Jeder mit gesundem Menschenverstand weiß, dass diese Frauen/Mädchen/Kinder solchen menschenverachtenden Schwerverbrechern zum Opfer gefallen sind.

  • Antwort von 4fuessler, Mittwoch, 22.Juni, 14:02 Uhr

    Liebe Laura,
    wenn man denn den gesunden Menschenverstand tatsächlich bemüht, dann wird man zwangsläufig anerkennen müssen, daß diese Kinder anscheinend ohne Begleitung mindestens 3-4 fremde Länder duchquert haben müssen! Davon sind mindestens zwei Länder darunter die nicht halb so sicher sind wie Deutschland und Österreich°!
    Demnach ist es ein Tränendrüsenmärchen daß diese nun Alle in Deutschland den Schwerverbrechern zu Opfer gefallen sein sollen!
    Ein bischen mehr Menschenverstand ist bei diesem Thema warlich mehr als angesagt!

Bernhard, Mittwoch, 22.Juni 2016, 09:38 Uhr

2. Kinder und Jugendlichen nicht aufzufinden.

Der Staat hat die Pflicht, für Kinder und Jugendliche ohne Eltern die Fürsorgeaufsicht zu 100 % zu übernehmen.
Würden die Eltern die Fürsorgeaufsicht für 24 - 48 Stunden in dieser Art vernachlässigen, wäre die Sozialaufsicht da und die Eltern würde ein Verfahren erwarten.
Das ist sehr beschämend und ein Armutszeugnis aller Verantwortlichen.
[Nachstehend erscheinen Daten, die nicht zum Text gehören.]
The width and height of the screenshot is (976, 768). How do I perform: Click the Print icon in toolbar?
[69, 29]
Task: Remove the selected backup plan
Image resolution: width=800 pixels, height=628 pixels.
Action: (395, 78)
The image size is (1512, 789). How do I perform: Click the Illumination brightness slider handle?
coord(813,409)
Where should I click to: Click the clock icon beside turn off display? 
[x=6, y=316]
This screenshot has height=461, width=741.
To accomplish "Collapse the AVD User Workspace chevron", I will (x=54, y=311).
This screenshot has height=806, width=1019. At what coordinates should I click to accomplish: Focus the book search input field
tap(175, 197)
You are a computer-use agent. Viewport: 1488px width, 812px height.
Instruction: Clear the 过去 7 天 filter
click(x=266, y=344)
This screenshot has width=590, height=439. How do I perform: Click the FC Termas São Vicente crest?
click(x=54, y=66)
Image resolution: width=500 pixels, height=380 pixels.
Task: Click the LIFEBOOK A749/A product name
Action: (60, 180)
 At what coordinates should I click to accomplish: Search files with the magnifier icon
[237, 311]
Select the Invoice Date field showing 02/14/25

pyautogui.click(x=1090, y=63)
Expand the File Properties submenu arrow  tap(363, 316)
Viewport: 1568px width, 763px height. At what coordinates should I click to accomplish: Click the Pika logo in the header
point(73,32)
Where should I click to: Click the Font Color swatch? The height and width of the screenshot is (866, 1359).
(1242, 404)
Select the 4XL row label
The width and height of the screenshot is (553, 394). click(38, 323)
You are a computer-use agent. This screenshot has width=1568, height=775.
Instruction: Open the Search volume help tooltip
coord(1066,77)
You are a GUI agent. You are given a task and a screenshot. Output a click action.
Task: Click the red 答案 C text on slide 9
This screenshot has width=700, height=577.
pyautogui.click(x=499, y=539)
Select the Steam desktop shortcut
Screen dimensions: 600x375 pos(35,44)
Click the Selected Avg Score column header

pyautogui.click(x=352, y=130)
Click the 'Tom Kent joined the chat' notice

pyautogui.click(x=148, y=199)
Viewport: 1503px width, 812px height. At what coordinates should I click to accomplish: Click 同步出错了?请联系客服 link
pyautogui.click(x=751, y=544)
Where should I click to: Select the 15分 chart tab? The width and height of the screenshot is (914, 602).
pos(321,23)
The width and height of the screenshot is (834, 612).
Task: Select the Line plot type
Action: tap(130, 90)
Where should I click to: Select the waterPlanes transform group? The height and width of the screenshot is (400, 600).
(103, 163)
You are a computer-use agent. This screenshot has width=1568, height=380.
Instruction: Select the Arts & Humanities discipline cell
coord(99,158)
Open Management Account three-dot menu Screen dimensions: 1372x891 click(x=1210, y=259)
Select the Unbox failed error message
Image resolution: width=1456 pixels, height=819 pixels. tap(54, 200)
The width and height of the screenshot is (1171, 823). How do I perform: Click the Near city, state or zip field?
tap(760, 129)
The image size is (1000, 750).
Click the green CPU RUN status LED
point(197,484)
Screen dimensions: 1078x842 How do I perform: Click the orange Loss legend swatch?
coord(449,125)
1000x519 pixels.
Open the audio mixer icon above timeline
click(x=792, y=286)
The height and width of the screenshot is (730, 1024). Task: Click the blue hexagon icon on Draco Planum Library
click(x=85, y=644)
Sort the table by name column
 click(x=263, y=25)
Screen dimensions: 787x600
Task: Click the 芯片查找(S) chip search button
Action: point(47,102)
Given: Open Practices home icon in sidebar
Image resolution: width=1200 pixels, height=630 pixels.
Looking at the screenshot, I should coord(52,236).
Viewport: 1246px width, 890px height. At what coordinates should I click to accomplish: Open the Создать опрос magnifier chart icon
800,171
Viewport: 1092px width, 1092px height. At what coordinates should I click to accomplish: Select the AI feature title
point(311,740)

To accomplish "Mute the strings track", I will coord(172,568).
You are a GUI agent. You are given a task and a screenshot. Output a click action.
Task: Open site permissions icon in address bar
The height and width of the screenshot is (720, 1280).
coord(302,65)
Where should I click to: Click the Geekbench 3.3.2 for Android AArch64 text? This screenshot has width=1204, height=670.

Politik, Beamten und Angestellten.
Wobei die kleinste Schuld die Beamten und Angestellten haben, da diese chronisch Unterbesetzt sind.
Aber die schwarze Null anstreben und sich auf die Schulter klopfen.
Und wenn es übergriffe von Pädophilen gibt, hat natürlich wieder keiner eine Schuld auf sich geladen.
Ändert endlich Euren Parteinahmen: Statt CSU oder CDU = ESU oder EDU (E für Egoistisch)

  • Antwort von Josef, Mittwoch, 22.Juni, 12:42 Uhr


    Erstens ist es schlicht unmöglich, Jugendliche unter einer Art Daueraufsicht zu halten, wer eigene Kinder hat, weiß, dass das unmöglich ist. Zweitens haben die meisten unbegleiteten Flüchtlinge Eltern, da sie diese vermutlich auf die Reise geschickt haben, ergo haben die sich unverantwortlich benommen. Drittens ist die Frage, die ich mir stelle, ob ein Familiennachzug bei solchem Verhalten Sinn macht, weil es dann sehr wahrscheinlich Nachahmungstäter gibt.